Idée cadeau — les grandes sonates à l'Elphi avec Elsa Grether et Mathias Weber sur le piano à queue Cesar Franck
A propos du spectacle
Trois grandes œuvres de musique de chambre qui se réfèrent à la même note de base, le la. Mais de quels mondes différents elles proviennent en termes de caractère et de forme : La Sonate en la mineur de Schumann, celle en la majeur de Franck et le monumental opus 47 de Beethoven — la "Sonate à Kreutzer" en la mineur et la majeur.
Le duo sensationnel d'artistes de renommée internationale, la violoniste française Elsa Grether et le pianiste de l'Érard de Hambourg Mathias Weber, séduit par son jeu fougueux, saisissant, sensuel et sensible, dans lequel les deux voix font preuve d'une égale virtuosité, tout en fusionnant délicatement des passages magiques. Le piano à queue de concert Érard de César Franck datant de 1863, dont les côtés parallèles permettent d'obtenir une clarté et une transparence sonores époustouflantes, confère à l'interprétation de ces œuvres magnifiques une dimension historique. Avec ce programme exigeant, vous pouvez vous attendre à une soirée de concert extraordinaire.
Des trois compositions interprétées ce soir, celle de Schumann est la plus exigeante en termes de technique de composition : une harmonie et une tonalité romantiques ainsi qu'une attitude poétique et narrative s'entremêlent avec la polyphonie de Jean‐Sébastien Bach. L'expression "polyphonie romantique de l'âme" est peut-être la plus appropriée. Un mouvement de sonate sombre et extrêmement concentré, à jouer "avec une expression passionnée", est suivi d'un Allegretto, en grande partie modelé dans des couleurs délicates. La proximité avec les "Märchenerzählungen" de Schumann, mais aussi avec les miniatures poétiques des "Kinderszenen" est palpable. Comme dans le premier mouvement, la référence à Bach est évidente dans le troisième mouvement qui conclut la sonate : les longues plages de motorisme à la manière d'une toccata donnent à ce finale sa détermination et sa concentration sur la brillante conclusion. En somme, une sonate de la plus pure musique de chambre, comparable à un quatuor à cordes par la complexité de ses lignes.
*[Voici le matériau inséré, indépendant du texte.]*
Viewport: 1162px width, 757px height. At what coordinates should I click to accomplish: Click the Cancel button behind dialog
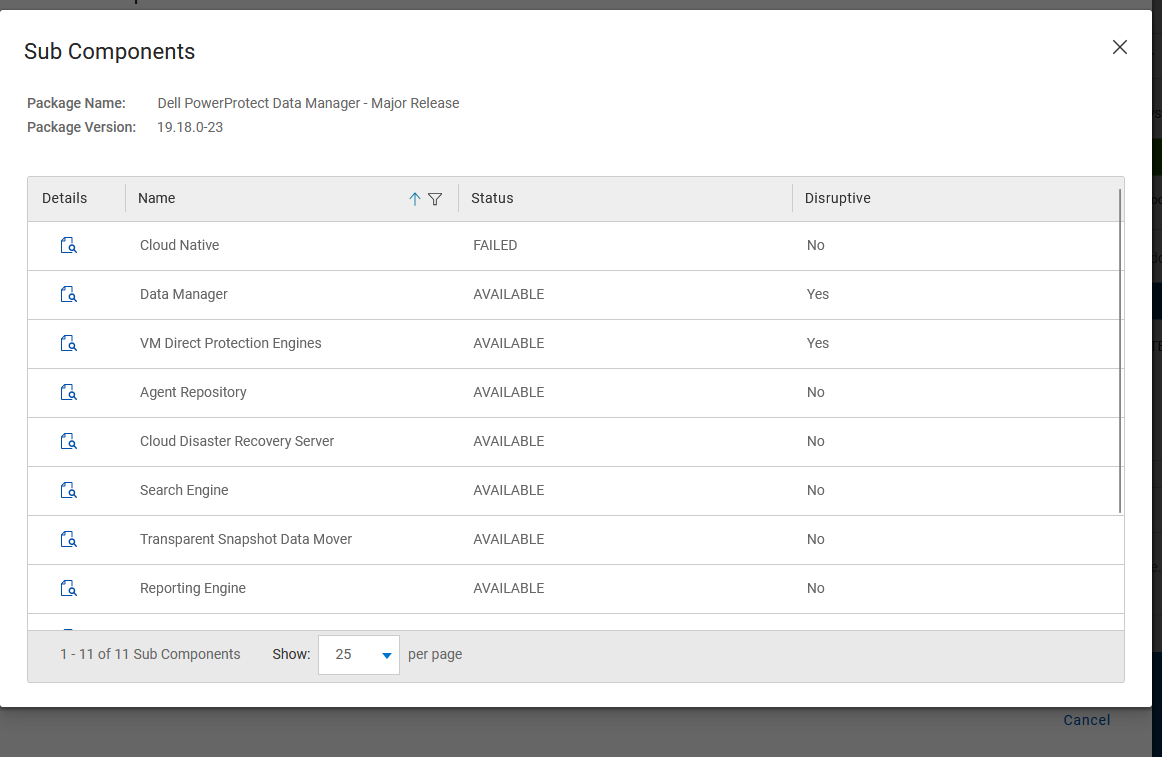pyautogui.click(x=1086, y=720)
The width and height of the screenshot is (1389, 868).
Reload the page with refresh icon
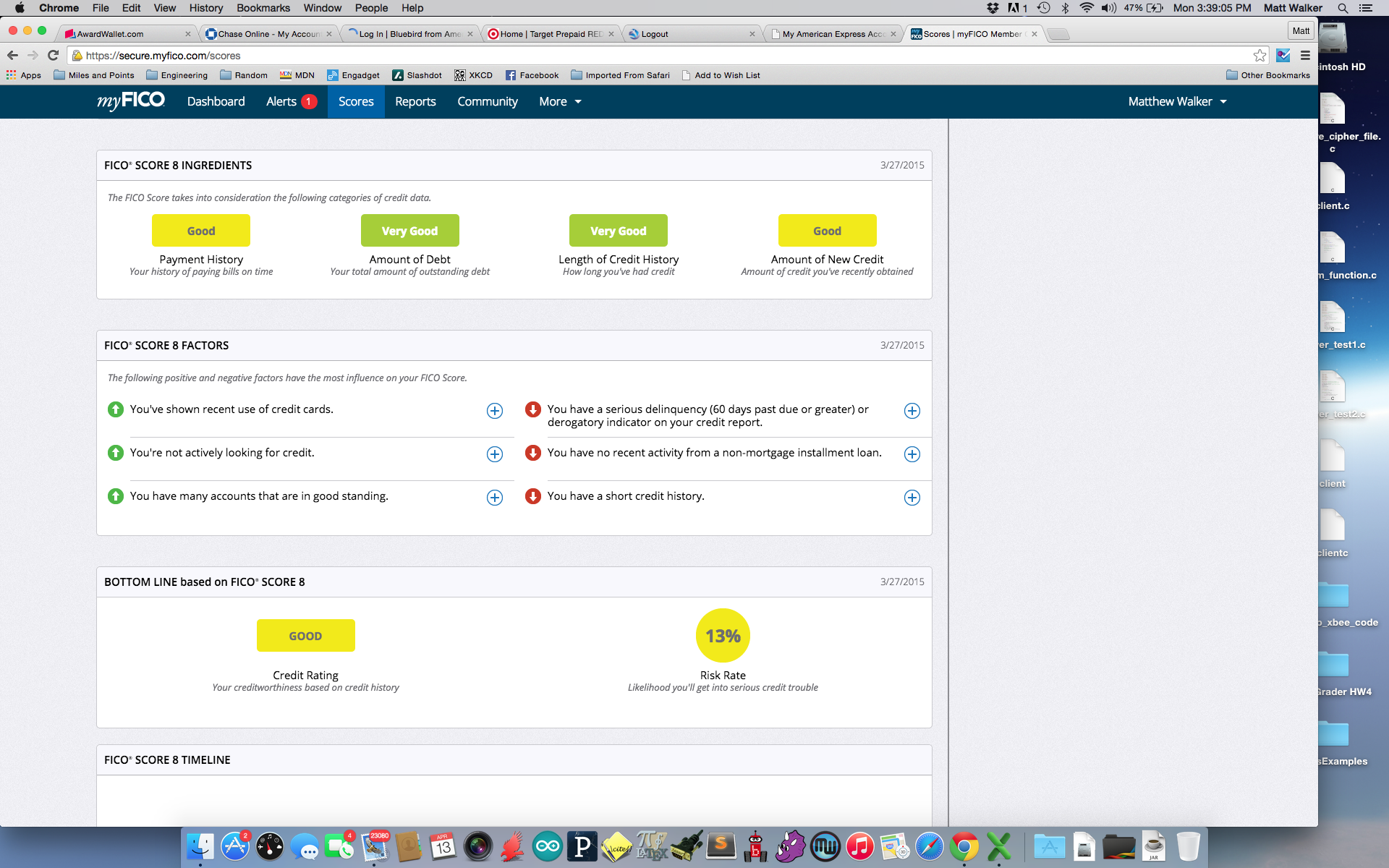[x=53, y=56]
La sonate de César Franck suit maintenant comme une antithèse. Un drame s'y déroule avec une ampleur épique : de l'ouverture délicate et impressionniste, légèrement rayonnante dans des couleurs claires, en passant par un Allegro dramatique et une "Recitativo‐Fanatasia" tragique, jusqu'à la conclusion heureuse et enthousiaste de l'œuvre, un large arc est parcouru. La complexité est rendue possible dans cette œuvre par l'alternance de subtils mélanges de couleurs, de gestes orchestraux et de compétitions virtuoses entre les deux instruments, à la manière d'un concerto. Il convient de mentionner tout particulièrement les canons ornés du finale, qui donnent à cette magnifique sonorité une impression de profondeur de manière tout à fait naturelle.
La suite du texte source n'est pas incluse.